4 Şubat 2015 Çarşamba

YA BEN YERİM YA DA ÖCÜLER YER SENİ!



İç Güvenlik Paketi dedikleri düzenleme bu hafta görüşülecek. Neymiş bu güvenlik paketi?  Aslında bu paket hazırlanmadan evvel insanlar zaten kıvama getirilmişti. Paralel yapı, darbeciler, Ergenekoncular ve bilimum öcüler yaratılıp bunlara inanabilecek denli saf halkın içine güzel güzel vesvese verildikten sonra sıra geldi bu öcüleri bahane ederek alınacak tedbirlere. Bu tuhaf düzenlemeyle polisler savcı yapılacak. Evet, yanlış duymadınız şu milletin üstüne biber gazını haşarat ilaçlar gibi sıkanlar, yasal bir protestoda suçsuz günahsız Ali İsmail’i kafasını tekmeleyerek öldürenler, Ethem’in kafasına yakın mesafeden nişan alıp tetiği çekenler, Berkin’in kafasına nişan alıp gaz fişeğini fırlatıp Berkin’i öldürenler, Güneydoğu’da 15 yaş altı çocukları katledenlere savcı yetkisi verilecek.
————
**Yapılacaklar**:
1 – İç Güvenlik Paketi yazısına göre şu ifadeler doğru mu: (a) İç Güvenlik Paketi bu hafta görüşülecek. (b) Düzenlemeyle savcılara polis yetkisi verilecek. (c) Yazı 4 Şubat 2015 Salı tarihini taşıyor. Her birine evet ya da hayır deyip yazıdan belirleyici sözleri aynen alıntıla.
2 – Listede "What are the" ifadesinin geçtiği satırdan listenin sonuna kadar olan satırları, "Average price" yerine "Mean price" koyarak yeniden yaz. Başka hiçbir şeyi değiştirme.
Aşağıdaki listenin bu yazıyla hiçbir ilgisi yok.

(Kayıtlı veri girdileri)
————
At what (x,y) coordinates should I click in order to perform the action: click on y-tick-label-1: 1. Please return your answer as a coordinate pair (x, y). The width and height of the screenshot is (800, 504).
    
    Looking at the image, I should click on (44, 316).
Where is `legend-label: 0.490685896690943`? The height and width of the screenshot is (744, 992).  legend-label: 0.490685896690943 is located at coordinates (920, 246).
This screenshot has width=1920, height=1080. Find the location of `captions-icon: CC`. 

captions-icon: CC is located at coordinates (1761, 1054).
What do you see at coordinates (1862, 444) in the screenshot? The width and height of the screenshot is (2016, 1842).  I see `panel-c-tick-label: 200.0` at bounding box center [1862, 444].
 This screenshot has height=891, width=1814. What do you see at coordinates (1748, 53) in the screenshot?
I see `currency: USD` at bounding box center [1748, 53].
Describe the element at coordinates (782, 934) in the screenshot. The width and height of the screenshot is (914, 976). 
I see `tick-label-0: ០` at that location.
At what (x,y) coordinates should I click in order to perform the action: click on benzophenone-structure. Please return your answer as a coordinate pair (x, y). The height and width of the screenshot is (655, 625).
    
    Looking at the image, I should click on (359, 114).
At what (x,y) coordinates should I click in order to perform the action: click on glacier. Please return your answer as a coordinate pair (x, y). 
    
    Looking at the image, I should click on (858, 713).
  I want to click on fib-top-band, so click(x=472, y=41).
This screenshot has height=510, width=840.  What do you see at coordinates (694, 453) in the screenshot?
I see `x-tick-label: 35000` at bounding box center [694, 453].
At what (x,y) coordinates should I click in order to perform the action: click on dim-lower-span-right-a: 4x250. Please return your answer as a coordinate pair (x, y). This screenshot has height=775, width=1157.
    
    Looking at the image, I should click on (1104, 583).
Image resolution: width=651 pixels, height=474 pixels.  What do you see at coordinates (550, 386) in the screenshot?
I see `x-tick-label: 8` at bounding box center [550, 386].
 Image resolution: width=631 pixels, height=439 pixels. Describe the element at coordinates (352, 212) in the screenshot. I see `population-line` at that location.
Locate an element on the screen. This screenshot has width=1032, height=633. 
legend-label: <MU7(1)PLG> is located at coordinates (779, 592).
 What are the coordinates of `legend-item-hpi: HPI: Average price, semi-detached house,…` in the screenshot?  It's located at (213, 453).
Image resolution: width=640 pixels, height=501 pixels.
————
**Sonuçlar**:
1 –
(a) Evet: "İç Güvenlik Paketi dedikleri düzenleme bu hafta görüşülecek."
(b) Hayır: "Bu tuhaf düzenlemeyle polisler savcı yapılacak."
(c) Hayır: "4 Şubat 2015 Çarşamba"

2 –
 What are the coordinates of `legend-item-hpi: HPI: Mean price, semi-detached house,…` in the screenshot?  It's located at (213, 453).
Image resolution: width=640 pixels, height=501 pixels.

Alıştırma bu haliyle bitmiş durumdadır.